After looking deeply into these memories I was horrified, not by Rampart but by his enemies, this horror came from people. Just by looking at how they treat dungeon spirits, how they exploit dungeon spirits, how they torture our kind and use us to satisfy their greed. There was no other reason, they hunt dungeons not because of the power of past dungeon spirits but because of our ability to turn DP into monsters and treasure.

Essentially using us as tools to further themselves, no matter the method. Creating all kinds of monsters to be used as slaves depending on their race, creating treasures to profit one way or another.

I'm getting sick, just from seeing how cruel society is being towards our kind. The worse part is no laws apply to dungeon spirits other than the enslaving rights. Monsters birthed in these conditions always suffer one way or another.

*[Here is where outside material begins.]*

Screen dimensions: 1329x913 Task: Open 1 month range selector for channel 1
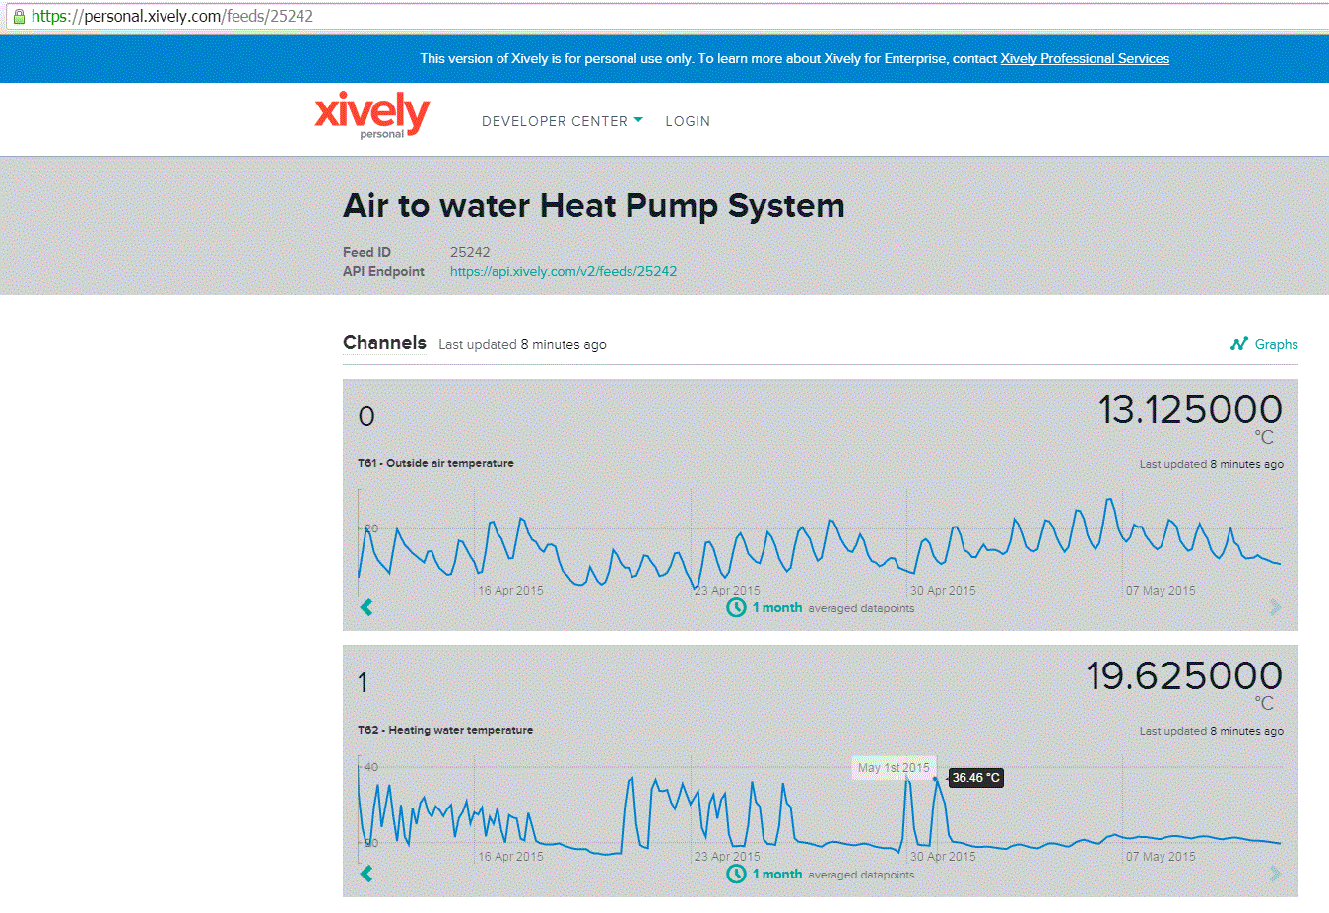click(x=777, y=875)
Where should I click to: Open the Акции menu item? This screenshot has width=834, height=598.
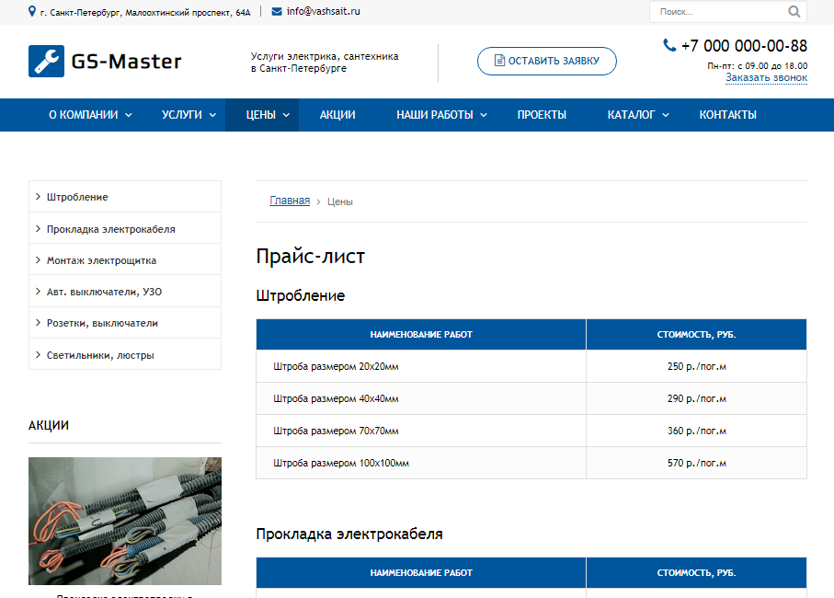pos(337,115)
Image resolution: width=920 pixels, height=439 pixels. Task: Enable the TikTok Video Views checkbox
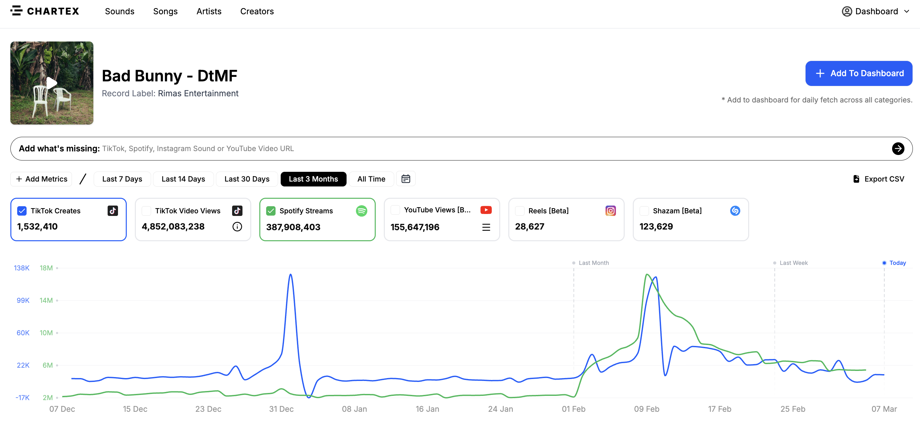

I examine all of these memories, only to find there is no haven for dungeon spirits. Just thinking about is causing me to wonder, will people just turn on me like what happened in these memories as soon as they know I'm a dungeon spirit?

Is it even possible to hide completely from dungeon hunting experts?

----

...What?

----

Seriously!!!???

----

It's fine, this is good enough to hide for a while, good to know, I have a better chance at not being found out. Just that I need to find ways to hide my new sub-cores and to be prepared for those certain types of search.